Using Mantras to Defeat the Mean Girl in Your Head
It happens to me all the time. I get a new task or request and the mean girl in my head starts talking *ish. You don’t have time for that! There’s no way you can get that done on time! OMG now you will have to work through lunch! There goes that walk you wanted to take, guess you have to do this instead… and the panic starts to set in.
I have suffered with anxiety most of my life and sad thing I’m realizing is that the mean girl in my head is the cause of most of it. Ugh! Really??? But the flip side of that uncomfortable truth is that a little bit of mindfulness and redirection is all it takes to change the conversation and I’ve learned to significantly lower my anxiety in a natural, healthier way.
Through meditation, journaling and prayer I am hearing more clearly what the mean girl is saying to me and by taking the time to unpack the conversation I have made it easier and easier for myself to shut her down quickly and permanently.
I love mantras as a way to remind myself of lessons learned, but I’ll be honest - I’m not someone who starts the day with them (yet). For now I’ve taken some of my most common trigger statements and worked through them until I end up with a resolution that I believe and can quickly repeat back to myself when that mean girl starts in.
How did I do it? I began by writing out the things that were stressing me out the most. Then I asked myself questions like A. Is this true? B. if not, what IS true? C. What can I do about it?
For instance, one of the things that mean girl likes to tell me is that I have way too much stuff to do and I’ll never get it all done. That’s a simple statement but it is loaded with stress inducing innuendo. By having so much to do, I have people that I care about counting on me that I’m going to fail. That’s clients, kids, my husband, and myself. Letting people down really bothers me. It’s important to me to be dependable to the people in my life, so this raises my anxiety. But she doesn’t stop there - not only will I fail people I care about, I will still have all that stuff to do tomorrow which means the cycle of failure will continue on and on - so basically I’m just an incredible loser. And not just a loser but a poser, and not just a poser but a waste of space and valuable resources. On top of that everything I’m doing becomes painful so that I don’t enjoy any of it - this makes the entirety of my life miserable and the tunnel gets deeper and deeper.

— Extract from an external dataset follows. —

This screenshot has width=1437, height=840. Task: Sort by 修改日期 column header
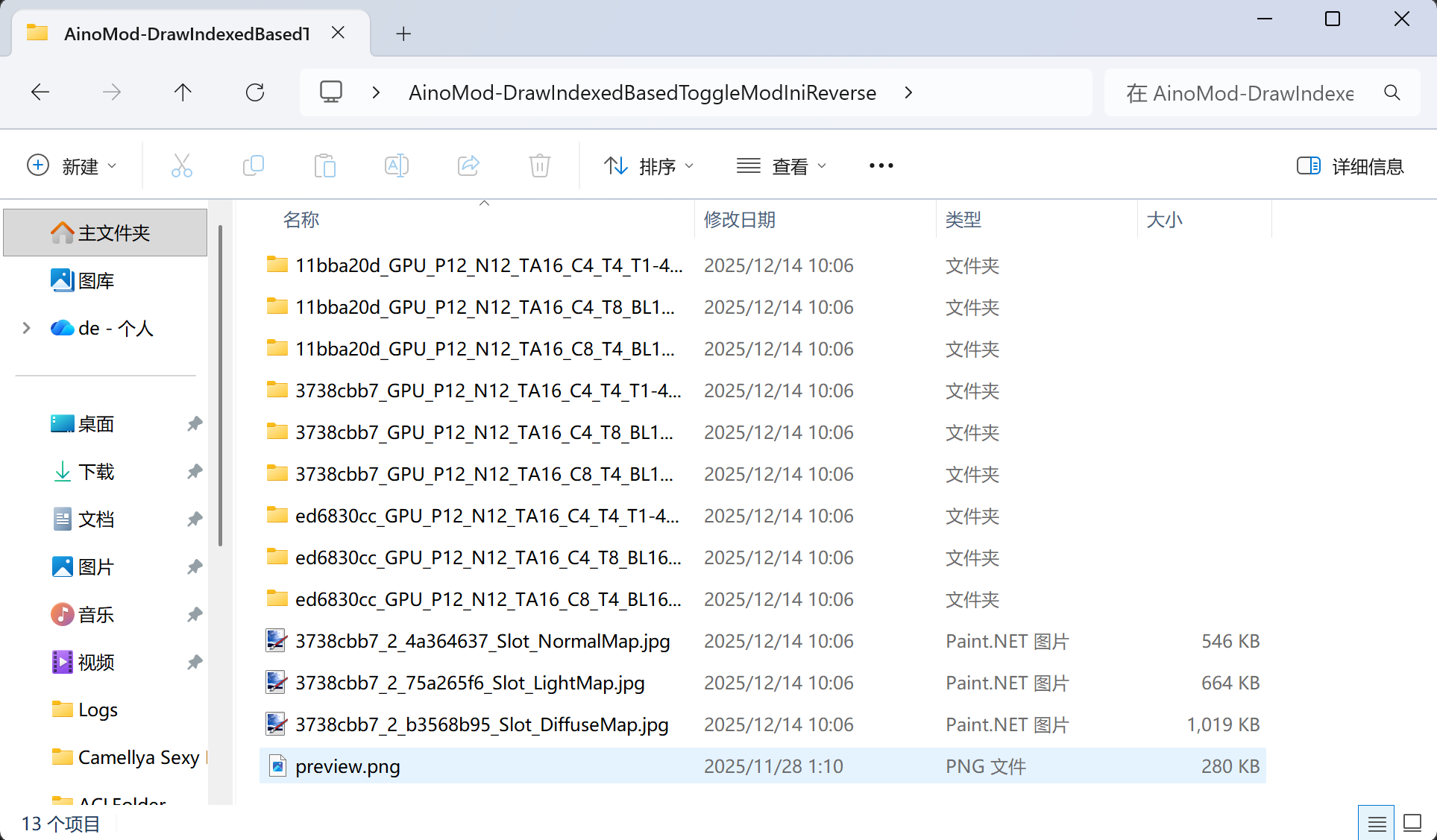click(x=739, y=220)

None of that is ok. And the worst part is - none of it is even true!! By asking myself questions about what I am hearing I start to see those lies and am able to recognize how disturbing and nonsensical that thought pattern really is. The truth of the matter is I do have a lot of things to do - and not any more than 24 hours in a day to do them all. BUT I am also the Grand Master of my own life and I get to choose what I do, what I delegate, and what I say NO to. I’m not a victim by any means! So my mantras are basically my response to the mean girl when she shows up. Her nonsense is easily refuted by reminding myself of what I discovered and decided.
Here are a few examples:
OMG I’m never going to get all this done!!!
I get to choose how I spend my time so how can I do what I need to do and how can I delegate what I don’t - or does this even actually need to get done?

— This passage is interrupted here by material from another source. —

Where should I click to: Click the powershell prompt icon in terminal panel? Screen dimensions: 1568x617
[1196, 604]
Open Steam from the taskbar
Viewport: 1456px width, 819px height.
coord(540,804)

I hate this nonsense! Why the heck am I even doing this?!!
I’m so fortunate to have a job I love! Is this really a big deal? Does this need to be handled by me? Does this even need a response?
This sucks! I hate being in charge!
I love what I do! I always have and I’m so blessed to have my own company where I can design my own life! One of the perks of being the boss is freedom to choose so now I get to choose how I deal with this!
I’m so exhausted! My life is so stressful!
I got a full nights sleep last night and I am well rested. The only things that are stressful are the ones I let be - I choose this situation to be NOT stressful.
The crazy thing is these thoughts are the majority of things that would get me so riled up and completely ruin my day SO OFTEN. Four little nonsensical thoughts had the power to make me so unhappy I was overwhelmed and anxious all the time. By refusing to accept the destructive chatter, changing the dialogue and moving forward with the way I choose to live my life I breathe easier and experience so much more joy and peace in my life. These are a few of my mantras and they are full of power, truth and strength.
I love what I do
I am so blessed
I am positioned to do everything that I need to do
There is nothing I can’t accomplish that needs to be done
I have as much time as I need
I have a healthy, well nourished and rested body
I am strong and capable
I am the designer of my life
Life is wonderful
I am so happy
I am so excited to be alive
I love my family
I am a good mother, wife, employer, friend, sister, daughter
If you are experiencing overwhelming stress I encourage you to take the time to listen to what is going on inside your head. Is your own mean girl lying to you? If so you can change the conversation and start experiencing peace, happiness and joy yourself.